::: PROVIDED ENTRIES

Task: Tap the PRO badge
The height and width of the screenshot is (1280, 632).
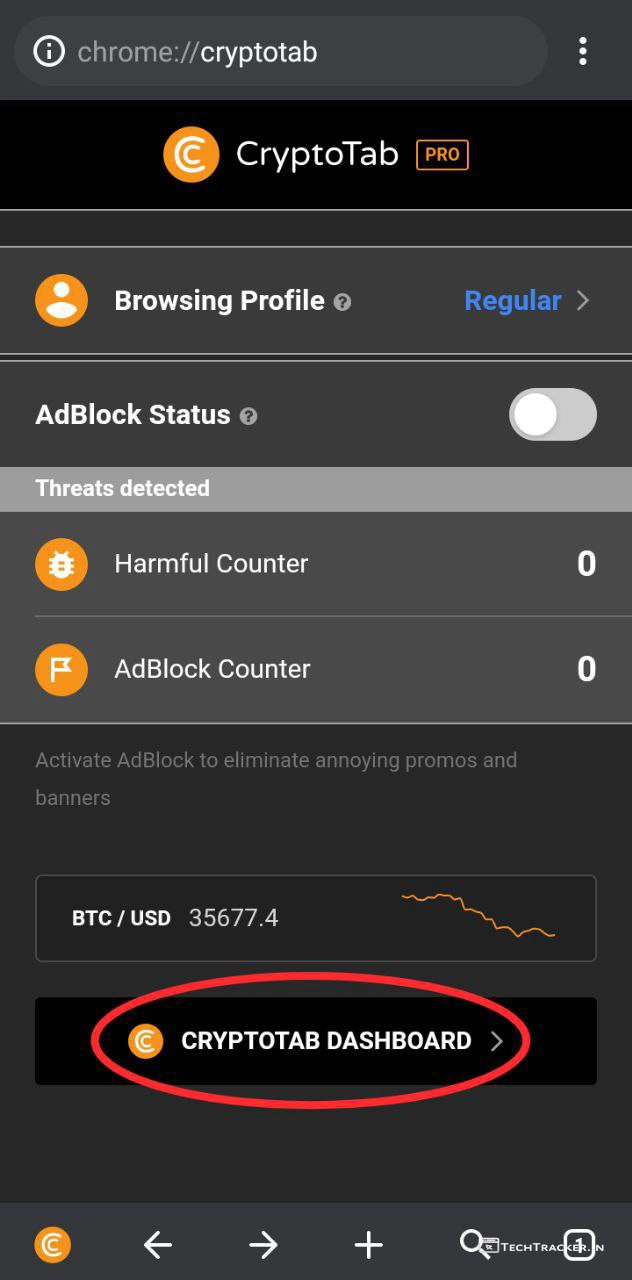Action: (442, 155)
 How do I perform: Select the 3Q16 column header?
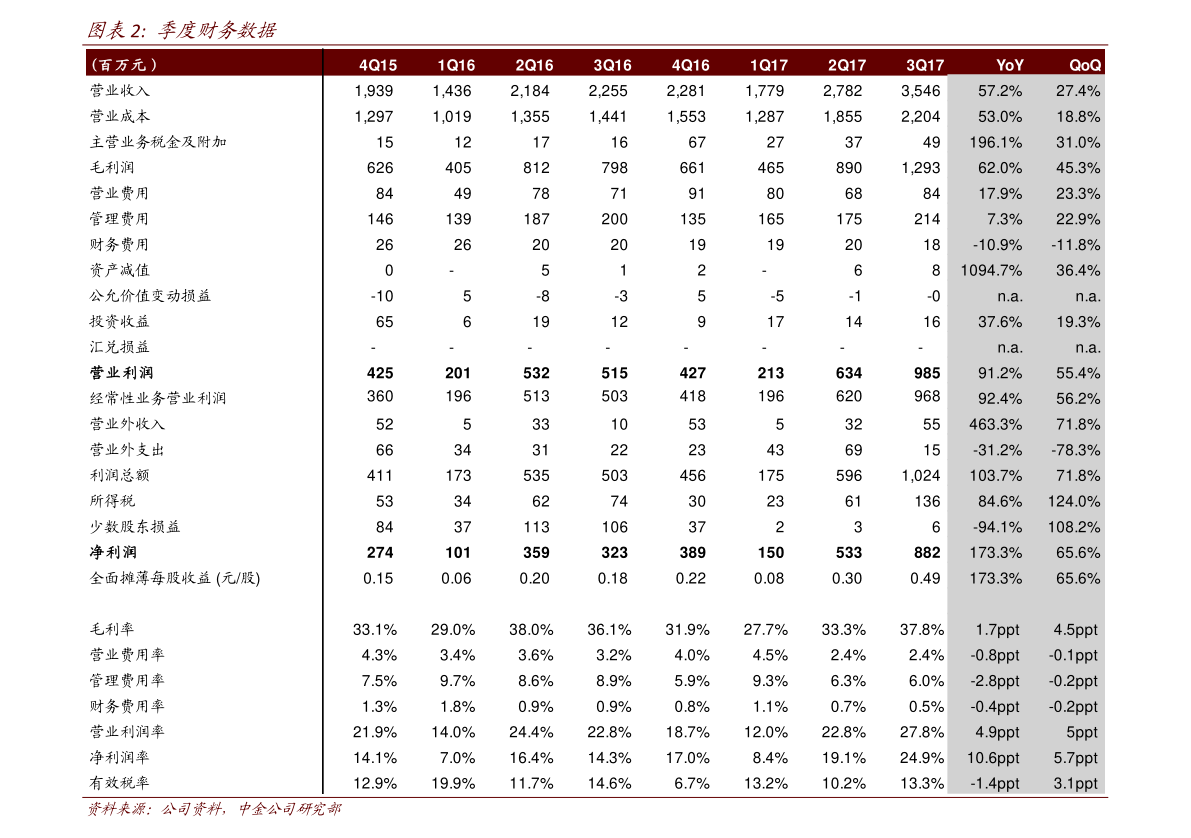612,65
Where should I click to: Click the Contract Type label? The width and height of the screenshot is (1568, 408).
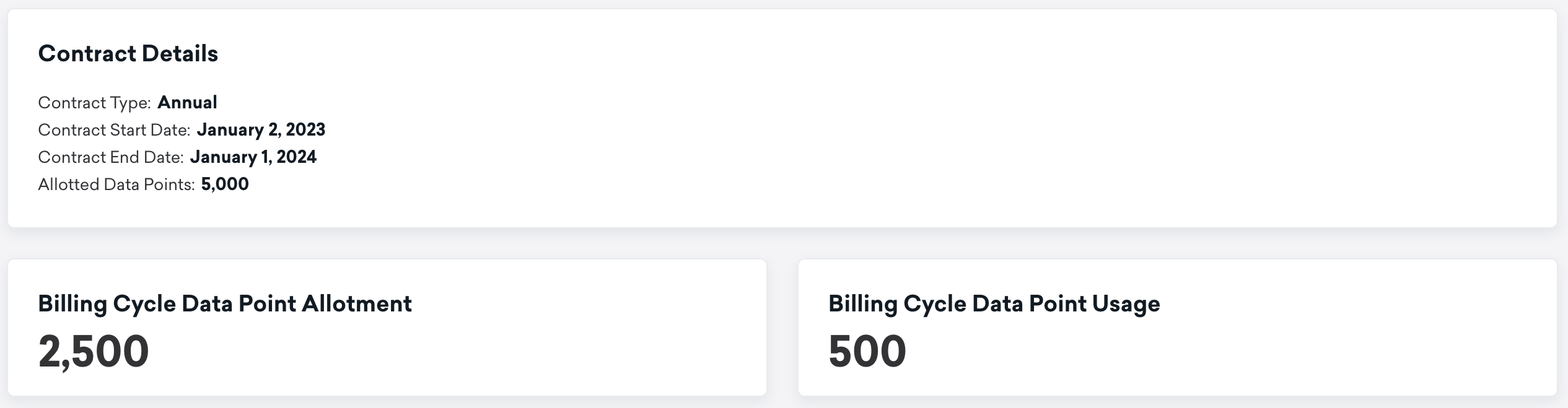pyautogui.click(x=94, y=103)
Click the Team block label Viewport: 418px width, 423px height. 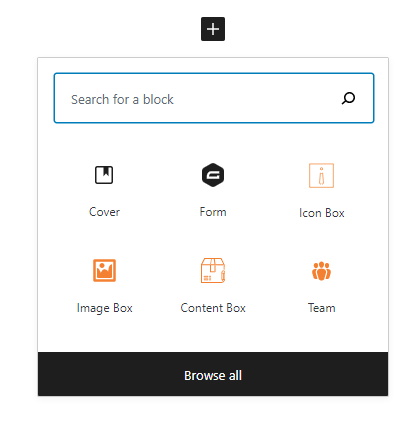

::::::

The entries above need to be repeated in full, word for word. Skip the images.

Task: Tap the PRO badge
The height and width of the screenshot is (1280, 632).
Action: (442, 155)
 How do I perform: Select the 3Q16 column header?
612,65
Where should I click to: Click the Contract Type label? The width and height of the screenshot is (1568, 408).
pyautogui.click(x=94, y=103)
Click the Team block label Viewport: 418px width, 423px height. 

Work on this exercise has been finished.